All this took place over twenty-five years ago, in the 1980s, the period when I passed from childhood to adolescence and from adolescence to youth, blithely conditioned by what some people call a provincial world view, or a local philosophical system. Back then I thought, among other things, that all the people and the things that appeared on TV had nothing to do with us or our town, that the scenes on the screen were taking place on another plane of reality, an exciting reality that never touched and never would touch our dull existence. Until one night we had a terrifying experience when we sat down to eat our quesadillas: our town was the main item on the news.
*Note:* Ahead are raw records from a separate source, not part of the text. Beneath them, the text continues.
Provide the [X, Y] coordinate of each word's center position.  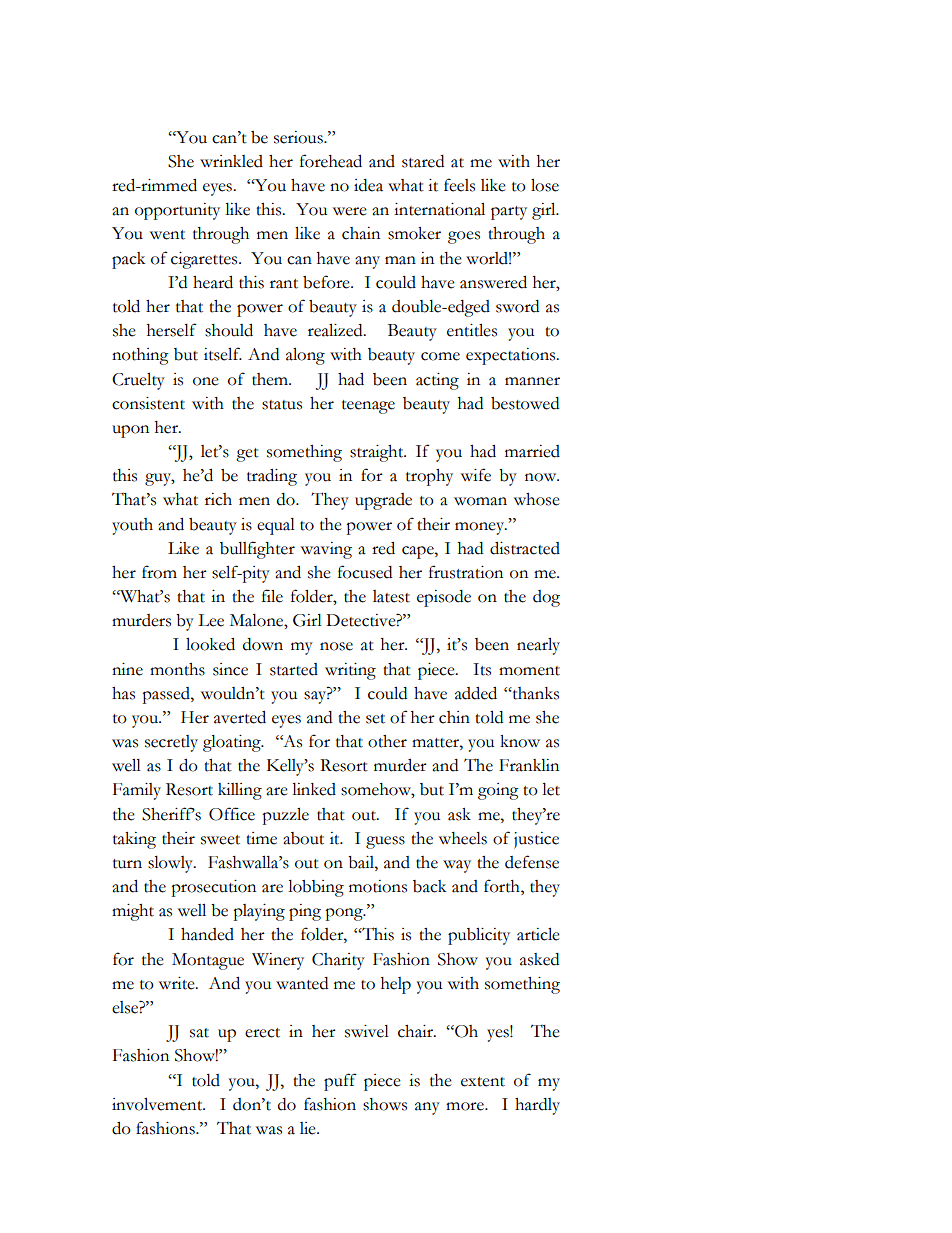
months [177, 669]
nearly [538, 646]
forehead [331, 161]
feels [459, 185]
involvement [158, 1104]
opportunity [177, 211]
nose [336, 646]
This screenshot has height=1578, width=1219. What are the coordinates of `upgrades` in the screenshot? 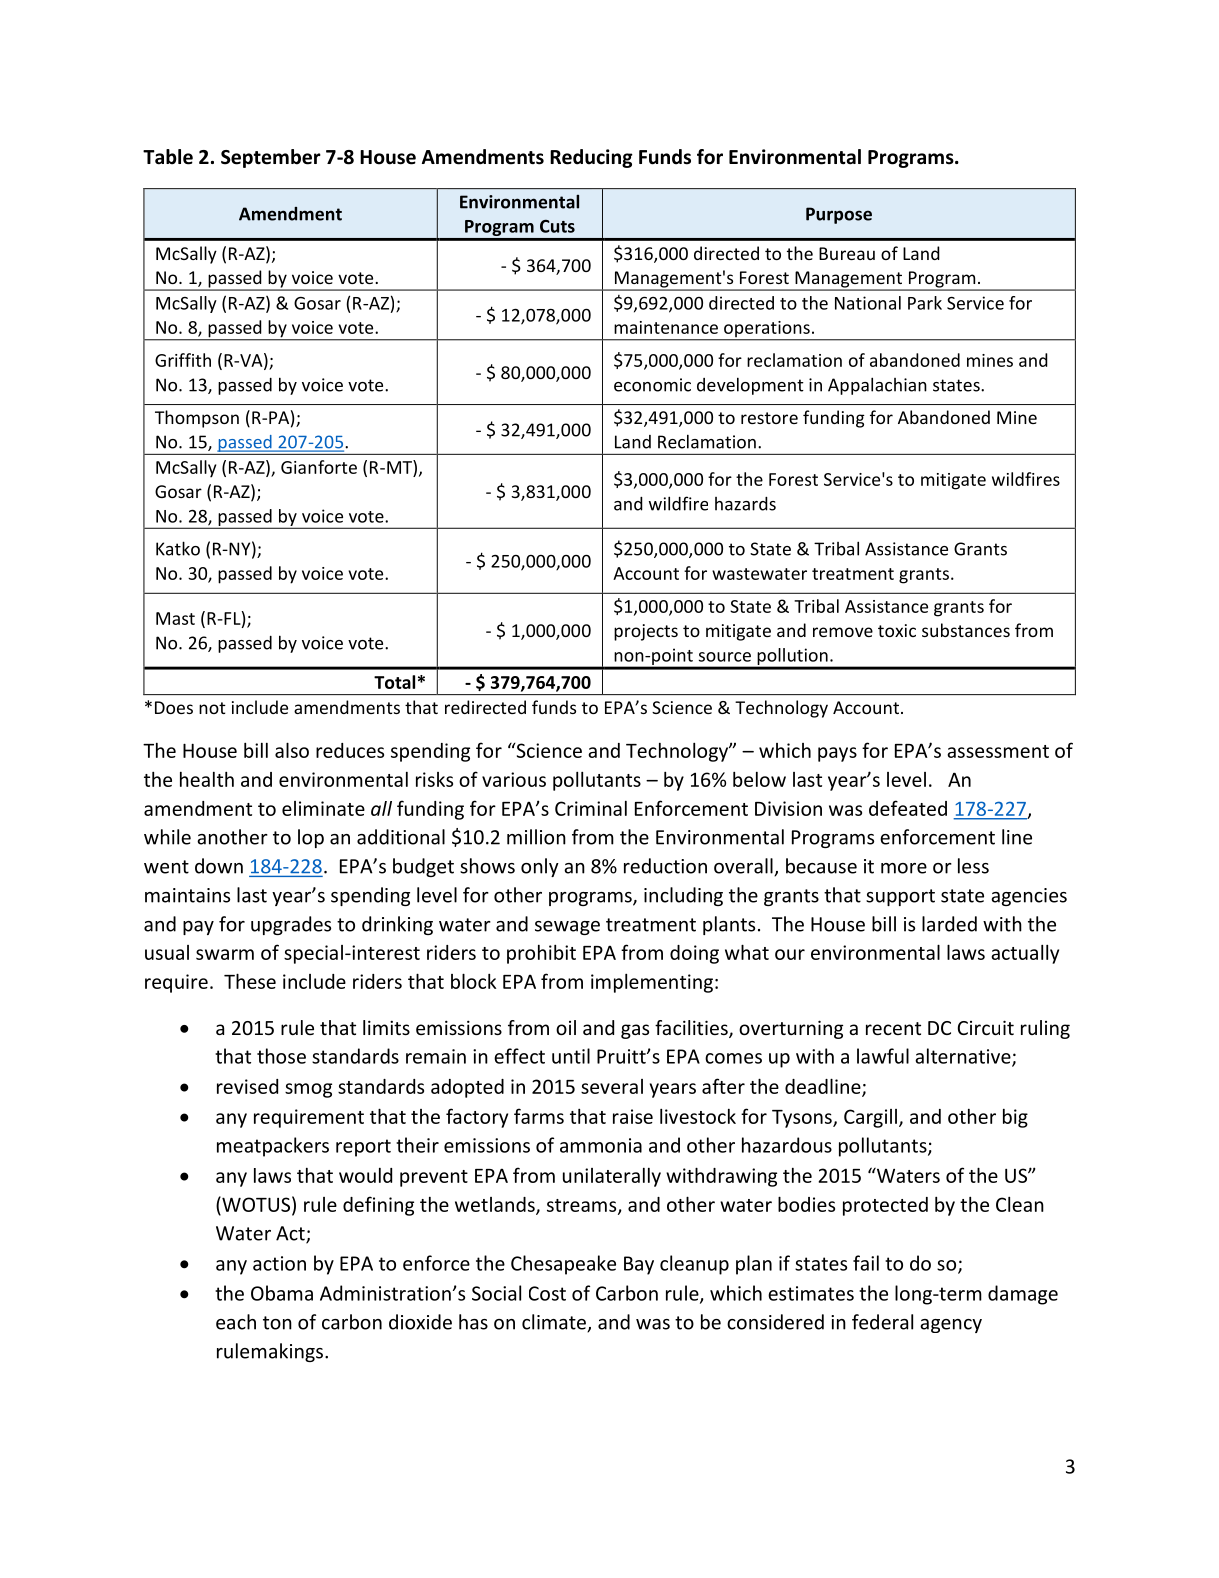 It's located at (291, 925).
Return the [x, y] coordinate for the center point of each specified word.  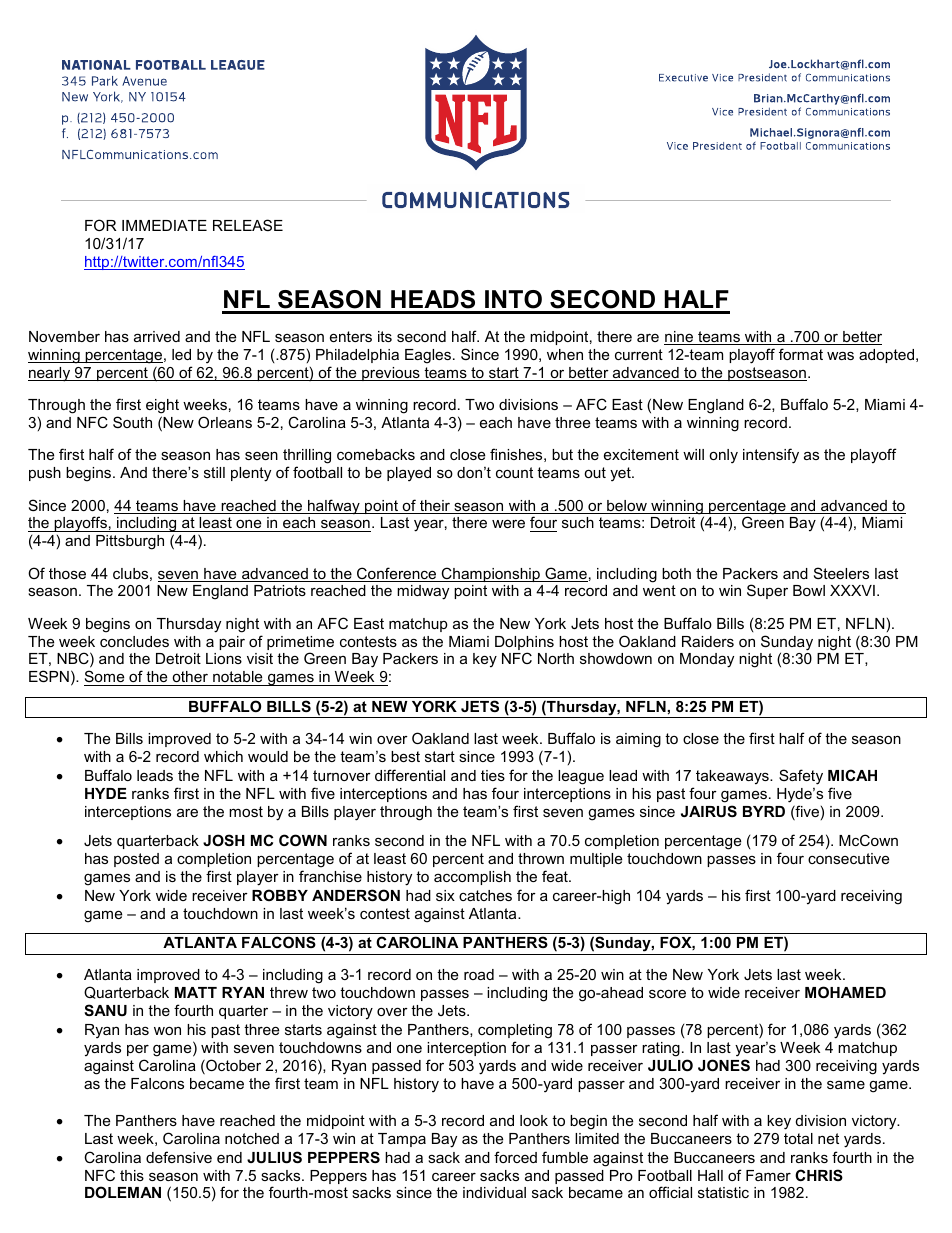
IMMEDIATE [164, 225]
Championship [490, 574]
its [385, 336]
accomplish [472, 878]
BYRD [764, 811]
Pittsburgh [130, 542]
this [132, 1175]
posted [136, 860]
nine [679, 338]
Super [767, 591]
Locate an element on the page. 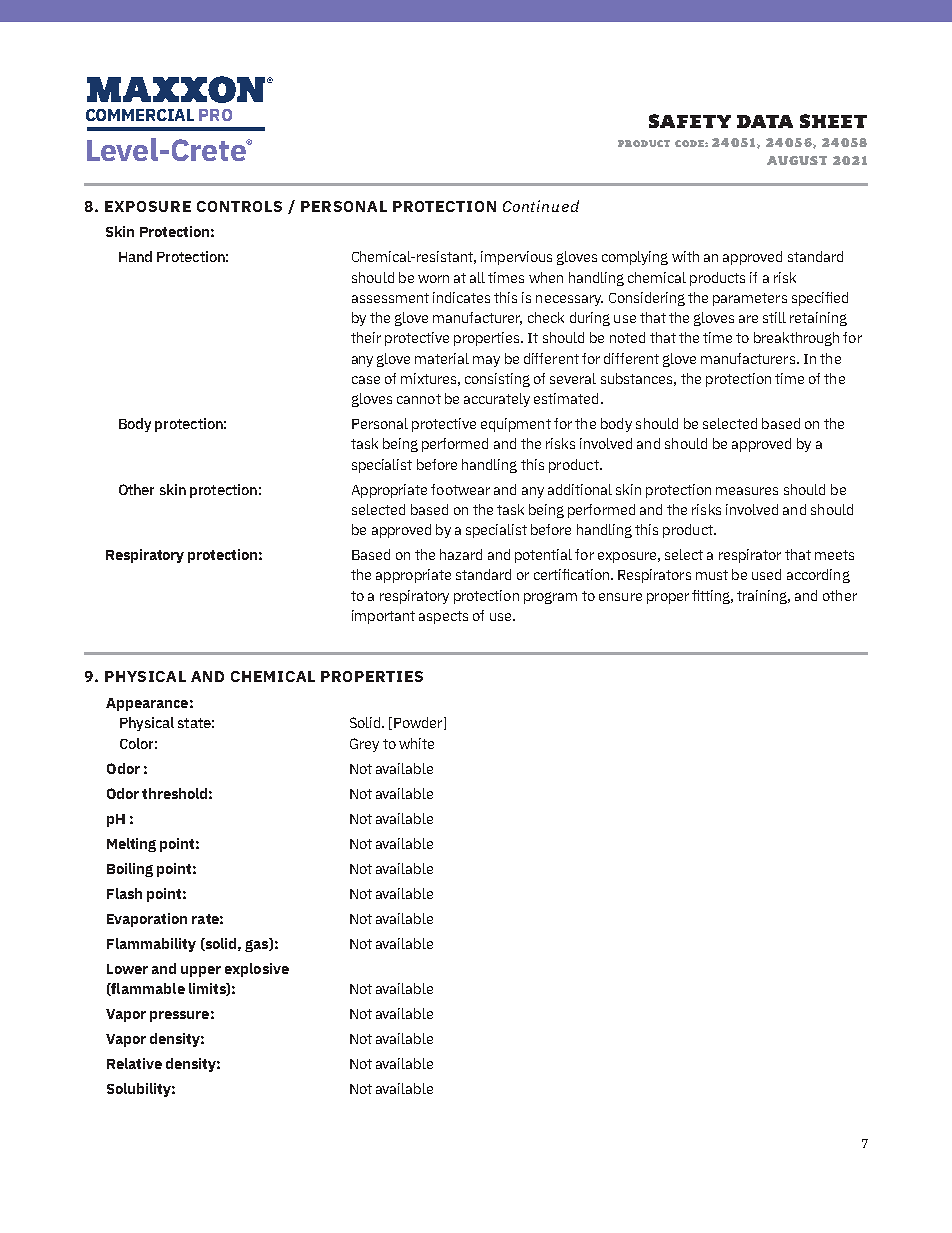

A silence so complete fell that, apart from the reporter’s voice, all you could hear was the rustle of our fingers carrying tortillas to our mouths. Even in our surprise we weren’t going to stop eating; if you think eating quesadillas in the midst of widespread astonishment is implausible, it’s because you didn’t grow up in a big family.
The TV was switching back and forth between two still images while the reporter repeated that the town hall had been occupied by rebels; the main road in the centre was blocked off with piles of rubbish — which the presenter called ‘barricades’ — and a burning tyre, with its inseparable comrade, an arriviste plume of smoke. Then I looked out of the kitchen window of our house, situated high up on the Cerro de la Chingada, and confirmed what was being said on the news. I could see four or five sinister, black, stinking clouds tarnishing the view of the illuminated parish church. The church deserves a special mention: a pink-stoned piece of shit, visible from anywhere in the town and home to the army of priests who forced us to follow their creed of misery and arrogance.
The news explained the whispered conversations between my parents, the repeated phone calls from my father’s colleagues: Professor So-and-so speaking, let me talk to your father. Professor Such-and-such speaking, put your father on. If I’d been paying attention I wouldn’t have needed to watch the news to realise what was going on … if it weren’t for the fact I was living through that period of supreme selfishness known as adolescence. Finally my father interrupted the national lynching of our local rebels by gesticulating angrily, scattering little bits of cornmeal pastry into the air.
‘What do they expect if they steal the fucking elections? They don’t want to lose? So don’t organise the damned elections and let’s all stop fucking around!’
That very same day, a little later on, a truck with a megaphone drove slowly past our house, loudly exhorting us to perform the incomprehensible civic-minded act of withdrawing from the street and staying shut up in our houses. Until further notice. If the order had been sent as far as the Cerro de la Chingada, where there were barely any houses, and each one was separated from the next by vast spiny expanses of acacia trees, it was because things were really fucked up.